Monday, 17 December 2012
Greek football sponsors: The brothel and the undertaker
Their goalkeeping is competent, their teamwork solid but it is not their skills that make Voukefalas FC stand out on the pitch, it is their shirts - bright pink and emblazoned with the words "Villa Erotica".
In tough times, who else to turn to but the local brothel? For this amateur club in the central Greek city of Larissa, it was the last option available to save them from bankruptcy.
The team's coach, Yiannis Batziolas says there is nothing to be ashamed of, and that the game is full of far shadier sponsors.
"When you see that, in professional football, betting companies and alcohol are advertised, I think that's far more immoral," he says.
"In Greece, it's not peculiar to visit a sex house. I think most young people have been to these places because it is a human need.
"And I'm proud of the woman who owns this brothel, proud that she helps our dreams of playing football come true."
The woman in question is Madam Soula Alevridou who sits in the stands, proudly watching the team show off their tackling skills.
Petite, with cropped grey hair and dressed in a jacket and tie, she has built a reputation in the city as a wealthy businesswoman.
Telling myself there is a first time for everything, I pay a visit to her brothel on the outskirts of Larissa.
Inside the ordinary-looking building, the rooms are bathed in red light, with gold gilded mirrors on the scarlet walls. The decoration is suitably kitsch with purple velvet thrones and multi-coloured crystal lamps. The suite is even equipped with a jacuzzi and minibar.
In Alevridou's apartment within the Villa Erotica complex, I ask her how she came to support the team.
"It's because I love Greece and I like helping young people," she says.
"The authorities here don't give money for sports, for education or anything. So why shouldn't a poor football team come to me to help make ends meet?"
Her attempts at philanthropy have not always been accepted.
Recently she sent money to a school in the western Greek city of Patras to fund a much-needed photocopier but the cheque was returned.
"I just want Greece to move forward in these difficult times," she says.
"We all have to stand behind our country.
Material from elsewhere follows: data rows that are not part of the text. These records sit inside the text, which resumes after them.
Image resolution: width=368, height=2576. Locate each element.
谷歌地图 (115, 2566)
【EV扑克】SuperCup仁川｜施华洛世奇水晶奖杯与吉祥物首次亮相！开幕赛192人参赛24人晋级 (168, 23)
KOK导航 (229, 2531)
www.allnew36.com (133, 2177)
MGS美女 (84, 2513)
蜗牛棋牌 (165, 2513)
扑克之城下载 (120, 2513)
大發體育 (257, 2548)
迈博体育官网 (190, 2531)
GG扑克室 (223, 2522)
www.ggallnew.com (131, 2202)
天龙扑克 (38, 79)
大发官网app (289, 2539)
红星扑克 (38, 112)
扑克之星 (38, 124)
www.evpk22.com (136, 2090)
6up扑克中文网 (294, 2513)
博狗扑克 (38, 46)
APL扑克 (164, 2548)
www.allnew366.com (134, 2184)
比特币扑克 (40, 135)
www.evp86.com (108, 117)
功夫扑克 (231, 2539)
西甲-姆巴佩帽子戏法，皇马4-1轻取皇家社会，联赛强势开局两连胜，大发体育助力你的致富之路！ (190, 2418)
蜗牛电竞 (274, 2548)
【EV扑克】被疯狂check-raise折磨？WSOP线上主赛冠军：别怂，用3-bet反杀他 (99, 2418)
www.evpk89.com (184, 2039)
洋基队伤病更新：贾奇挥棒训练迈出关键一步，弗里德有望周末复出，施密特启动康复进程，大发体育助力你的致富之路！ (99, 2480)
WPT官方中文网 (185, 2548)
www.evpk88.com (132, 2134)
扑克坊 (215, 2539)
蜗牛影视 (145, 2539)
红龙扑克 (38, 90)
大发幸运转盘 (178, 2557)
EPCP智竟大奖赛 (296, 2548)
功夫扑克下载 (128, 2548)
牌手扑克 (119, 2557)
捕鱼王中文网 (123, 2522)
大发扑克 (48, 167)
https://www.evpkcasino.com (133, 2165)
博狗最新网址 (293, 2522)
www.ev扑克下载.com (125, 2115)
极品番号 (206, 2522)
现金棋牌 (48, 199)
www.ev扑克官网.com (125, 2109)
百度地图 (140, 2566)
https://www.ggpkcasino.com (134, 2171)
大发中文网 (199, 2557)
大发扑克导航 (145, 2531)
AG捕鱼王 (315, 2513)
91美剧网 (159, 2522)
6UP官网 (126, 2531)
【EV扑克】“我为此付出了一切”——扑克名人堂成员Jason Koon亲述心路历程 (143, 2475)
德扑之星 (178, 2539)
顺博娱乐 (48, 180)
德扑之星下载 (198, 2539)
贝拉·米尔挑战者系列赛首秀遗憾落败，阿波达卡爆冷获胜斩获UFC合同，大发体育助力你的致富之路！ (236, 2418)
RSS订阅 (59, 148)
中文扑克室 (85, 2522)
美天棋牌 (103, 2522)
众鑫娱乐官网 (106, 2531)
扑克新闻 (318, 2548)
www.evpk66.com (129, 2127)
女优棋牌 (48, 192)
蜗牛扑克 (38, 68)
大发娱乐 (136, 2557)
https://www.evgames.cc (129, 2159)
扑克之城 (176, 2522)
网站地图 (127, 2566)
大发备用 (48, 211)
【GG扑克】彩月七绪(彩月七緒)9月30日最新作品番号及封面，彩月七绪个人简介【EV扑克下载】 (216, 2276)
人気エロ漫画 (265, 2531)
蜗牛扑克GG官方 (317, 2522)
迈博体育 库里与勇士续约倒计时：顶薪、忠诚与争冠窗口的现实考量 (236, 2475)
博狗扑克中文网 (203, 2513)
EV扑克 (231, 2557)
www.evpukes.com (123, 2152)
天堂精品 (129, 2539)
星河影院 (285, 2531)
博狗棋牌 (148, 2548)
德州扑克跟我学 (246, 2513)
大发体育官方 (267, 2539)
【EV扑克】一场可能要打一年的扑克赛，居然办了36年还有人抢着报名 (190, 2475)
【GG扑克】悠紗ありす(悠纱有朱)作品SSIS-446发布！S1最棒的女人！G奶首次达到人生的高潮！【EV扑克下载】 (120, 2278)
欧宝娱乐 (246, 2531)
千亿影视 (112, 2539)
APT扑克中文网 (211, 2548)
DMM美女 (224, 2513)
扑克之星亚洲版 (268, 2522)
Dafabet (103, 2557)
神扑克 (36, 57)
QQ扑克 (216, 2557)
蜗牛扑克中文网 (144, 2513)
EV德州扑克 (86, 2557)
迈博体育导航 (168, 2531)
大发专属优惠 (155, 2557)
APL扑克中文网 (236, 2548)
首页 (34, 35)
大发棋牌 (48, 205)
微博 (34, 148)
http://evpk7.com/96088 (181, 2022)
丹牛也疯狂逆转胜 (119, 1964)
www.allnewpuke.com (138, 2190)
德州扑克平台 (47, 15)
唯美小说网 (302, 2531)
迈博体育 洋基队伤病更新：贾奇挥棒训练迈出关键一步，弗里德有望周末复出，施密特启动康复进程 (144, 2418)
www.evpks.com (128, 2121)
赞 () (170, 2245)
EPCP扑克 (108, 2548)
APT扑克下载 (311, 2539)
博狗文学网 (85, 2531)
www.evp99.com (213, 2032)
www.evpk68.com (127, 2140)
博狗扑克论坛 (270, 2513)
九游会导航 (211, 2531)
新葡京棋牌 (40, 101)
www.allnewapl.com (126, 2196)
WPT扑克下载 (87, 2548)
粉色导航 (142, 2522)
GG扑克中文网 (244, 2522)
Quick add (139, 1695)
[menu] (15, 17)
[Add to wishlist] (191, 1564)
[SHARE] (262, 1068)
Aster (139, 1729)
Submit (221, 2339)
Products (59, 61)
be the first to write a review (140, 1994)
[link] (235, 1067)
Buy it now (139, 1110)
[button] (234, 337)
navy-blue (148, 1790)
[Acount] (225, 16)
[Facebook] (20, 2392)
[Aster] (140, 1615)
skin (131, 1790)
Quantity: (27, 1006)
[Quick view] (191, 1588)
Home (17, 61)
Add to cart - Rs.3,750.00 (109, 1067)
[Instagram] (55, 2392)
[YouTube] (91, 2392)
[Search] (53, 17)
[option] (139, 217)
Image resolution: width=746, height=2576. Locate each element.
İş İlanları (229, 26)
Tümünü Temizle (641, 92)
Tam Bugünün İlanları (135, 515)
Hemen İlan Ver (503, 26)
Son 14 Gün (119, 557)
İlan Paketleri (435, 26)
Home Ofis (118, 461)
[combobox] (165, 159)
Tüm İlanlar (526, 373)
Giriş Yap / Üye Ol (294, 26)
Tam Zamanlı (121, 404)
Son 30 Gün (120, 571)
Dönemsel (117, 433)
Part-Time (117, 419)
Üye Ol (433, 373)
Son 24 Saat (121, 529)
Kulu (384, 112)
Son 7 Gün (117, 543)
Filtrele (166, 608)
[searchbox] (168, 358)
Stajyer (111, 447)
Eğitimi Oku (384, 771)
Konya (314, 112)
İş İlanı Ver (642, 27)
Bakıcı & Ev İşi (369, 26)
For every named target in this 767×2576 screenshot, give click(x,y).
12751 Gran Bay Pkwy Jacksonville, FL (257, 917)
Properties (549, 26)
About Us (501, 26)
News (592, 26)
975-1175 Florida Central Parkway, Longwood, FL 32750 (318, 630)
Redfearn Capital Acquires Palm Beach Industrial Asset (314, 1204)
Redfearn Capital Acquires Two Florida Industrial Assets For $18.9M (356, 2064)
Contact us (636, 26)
This is a legal brothel and I want to help. Why can't I do it?"
Not everybody in Larissa sees it that way.
The local football union has lodged a formal protest, insisting that selling sex should be kept out of sport. It has ruled that for matches, the team must wear darker shirts, although they can still bear the brothel logo.
"It's not acceptable to promote prostitution," says the head of the union, Marios Spiratos.
"We know it's a part of life but we think it's not the right thing for young amateur athletes. Some of the players are under 18 years old."
In the next-door city of Trikala, the football authorities also have some concerns about the new patron.
The amateur team there sport black, not pink, and the logo is a cross - it is a funeral parlour that has given a new lease of life to Palaiopyrgos FC.
Because of objections from the local authorities, the large purple cross must be covered with masking tape for matches, although it frequently peels off and nobody complains.
"I like the outfit," says midfielder Haris Bakogiannis.
"The cross makes our opponents fear us - and nobody has ever worn something like it, so we're famous now."
The funeral business is a tiny little shop in the centre of the city, piled high with artificial flowers and Orthodox Christian icons.
The young undertaker, Christos Panagiotou, says the idea of sponsorship came up over late-night drinks with friends from the team.
"At first the players thought it was a joke, but now they've got used to it," he says.
So does the cross give them extra luck?
"So far, unfortunately not," he says.
"I hope the help from my business will save them from relegation. But it's sad that teams have to turn to us to support them - that we are going through this tragic situation in our country."
At an amateur and national level, Greek sport is indeed in dire straits. With funding slashed and barely any investment, athletes face a bleak future.
Just eight years ago, Greece hosted the Olympics and the national team were crowned the football champions of Europe.
Now facilities are falling into disrepair and teams are resorting to desperate measures to survive.
But at least in this region, two clubs have been spared, thanks to their unconventional new backers.
In this unusual story, perhaps both sides win. Local football is given a much-needed boost, while a little more custom is drummed up for the undertaker, and for the madam.